Please answer these questions using the forum post:
1. How many questions does the post assume the test has?
2. How many wrong options does it assume each question has?
3. What operation represents the AND in compound probabilities?

Source:
--- BEGIN ---

Postby Guest » Sun Mar 22, 2020 1:30 pm

Guest wrote:Don't feel bad. The question isn't well formed in my opinion. Probabilities assume random distributions but errors on a math test are not random errors, they are errors in process/logic. Putting that aside, we'll assume each of the 20 question in fact had 3 wrong options and 1 correct option and options would be chosen at random by any person taking the test. Then, the probability of making a specific choice (correct or not) on any given question is 1/4. For two persons to answer all questions the same way (with completely random selections) would require they match on question 1 AND they match on question 2 AND they match on question 3 AND...(all the way to question 20). In considering compound probabilities the AND is represented by multiplying the two individual probabilities. So, the chance of two persons matching on question 1 is (1/4)*(1/4)....to match on question 2 is also (1/4)*(1/4)...and so on. But, to match on question 1 AND question 2 has a chance of (1/16)*(1/16).

--- END ---

Recorded data:

--- BEGIN ---

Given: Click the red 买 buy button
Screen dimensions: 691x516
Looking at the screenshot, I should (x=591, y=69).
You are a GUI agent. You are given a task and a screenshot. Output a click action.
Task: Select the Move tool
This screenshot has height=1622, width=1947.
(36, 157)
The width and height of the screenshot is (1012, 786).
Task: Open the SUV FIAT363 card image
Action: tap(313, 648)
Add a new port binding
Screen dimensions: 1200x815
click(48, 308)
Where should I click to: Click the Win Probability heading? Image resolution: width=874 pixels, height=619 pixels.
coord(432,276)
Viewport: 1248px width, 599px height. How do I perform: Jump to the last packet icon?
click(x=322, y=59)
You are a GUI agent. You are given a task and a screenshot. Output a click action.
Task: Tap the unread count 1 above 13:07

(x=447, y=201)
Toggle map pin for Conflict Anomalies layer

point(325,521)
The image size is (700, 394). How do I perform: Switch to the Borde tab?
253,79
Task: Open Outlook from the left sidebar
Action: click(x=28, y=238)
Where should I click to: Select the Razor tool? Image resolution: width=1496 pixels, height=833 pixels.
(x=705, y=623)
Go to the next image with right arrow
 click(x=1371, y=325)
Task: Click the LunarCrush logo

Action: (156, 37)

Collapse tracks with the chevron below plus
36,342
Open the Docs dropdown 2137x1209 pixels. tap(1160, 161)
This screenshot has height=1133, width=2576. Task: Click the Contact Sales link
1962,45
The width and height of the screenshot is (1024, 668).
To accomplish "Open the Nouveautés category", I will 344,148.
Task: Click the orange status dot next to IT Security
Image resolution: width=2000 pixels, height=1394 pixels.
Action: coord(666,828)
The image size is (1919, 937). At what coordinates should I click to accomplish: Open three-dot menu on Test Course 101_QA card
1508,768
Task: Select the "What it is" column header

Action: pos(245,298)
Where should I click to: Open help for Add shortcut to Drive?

--- END ---

Full response:
1. 20
2. 3
3. Multiplying the individual probabilities